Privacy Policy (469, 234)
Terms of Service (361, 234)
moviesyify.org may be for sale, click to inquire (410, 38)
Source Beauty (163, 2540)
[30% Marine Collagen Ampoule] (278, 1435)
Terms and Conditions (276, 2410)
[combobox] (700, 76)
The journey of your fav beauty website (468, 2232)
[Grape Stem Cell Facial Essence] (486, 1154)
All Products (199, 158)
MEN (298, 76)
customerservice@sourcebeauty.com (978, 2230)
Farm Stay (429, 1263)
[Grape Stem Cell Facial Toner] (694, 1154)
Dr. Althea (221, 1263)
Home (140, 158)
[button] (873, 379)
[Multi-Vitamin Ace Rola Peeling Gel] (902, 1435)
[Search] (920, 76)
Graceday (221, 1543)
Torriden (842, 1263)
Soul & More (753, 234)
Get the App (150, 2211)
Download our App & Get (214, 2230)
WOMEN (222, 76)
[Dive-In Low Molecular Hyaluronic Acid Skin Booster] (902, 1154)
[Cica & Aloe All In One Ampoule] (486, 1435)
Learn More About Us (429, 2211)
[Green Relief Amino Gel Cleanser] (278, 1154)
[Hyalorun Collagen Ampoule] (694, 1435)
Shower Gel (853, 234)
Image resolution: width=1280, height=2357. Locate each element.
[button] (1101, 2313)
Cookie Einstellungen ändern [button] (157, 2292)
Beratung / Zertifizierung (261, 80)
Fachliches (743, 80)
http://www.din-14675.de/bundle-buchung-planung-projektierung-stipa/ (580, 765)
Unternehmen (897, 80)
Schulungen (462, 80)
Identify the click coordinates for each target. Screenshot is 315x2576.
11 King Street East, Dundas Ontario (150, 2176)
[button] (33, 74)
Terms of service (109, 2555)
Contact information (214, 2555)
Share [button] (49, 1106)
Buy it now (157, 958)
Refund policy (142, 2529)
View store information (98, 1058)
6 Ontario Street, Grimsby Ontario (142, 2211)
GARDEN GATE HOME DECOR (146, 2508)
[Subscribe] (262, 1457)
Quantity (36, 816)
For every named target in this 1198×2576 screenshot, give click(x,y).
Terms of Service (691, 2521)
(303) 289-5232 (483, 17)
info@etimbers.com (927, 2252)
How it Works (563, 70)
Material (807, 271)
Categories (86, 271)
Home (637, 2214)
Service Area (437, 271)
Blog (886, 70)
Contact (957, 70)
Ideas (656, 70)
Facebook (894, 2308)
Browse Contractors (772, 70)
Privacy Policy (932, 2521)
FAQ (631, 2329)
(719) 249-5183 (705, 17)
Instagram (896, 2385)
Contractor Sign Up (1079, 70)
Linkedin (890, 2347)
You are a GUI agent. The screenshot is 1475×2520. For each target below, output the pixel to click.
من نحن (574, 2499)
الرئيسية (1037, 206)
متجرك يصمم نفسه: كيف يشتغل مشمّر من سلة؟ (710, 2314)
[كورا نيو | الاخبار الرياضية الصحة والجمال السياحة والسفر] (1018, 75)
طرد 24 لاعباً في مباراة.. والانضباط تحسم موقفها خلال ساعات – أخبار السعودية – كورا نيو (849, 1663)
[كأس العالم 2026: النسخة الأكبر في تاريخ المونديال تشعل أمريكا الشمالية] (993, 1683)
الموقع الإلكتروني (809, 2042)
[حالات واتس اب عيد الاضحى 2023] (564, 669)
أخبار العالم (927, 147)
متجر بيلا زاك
----------------
-- Task to carry out --
Read through the material above, and whenever a line contains "Ampoule", copy it.

-- Exercise output --
[30% Marine Collagen Ampoule] (278, 1435)
[Cica & Aloe All In One Ampoule] (486, 1435)
[Hyalorun Collagen Ampoule] (694, 1435)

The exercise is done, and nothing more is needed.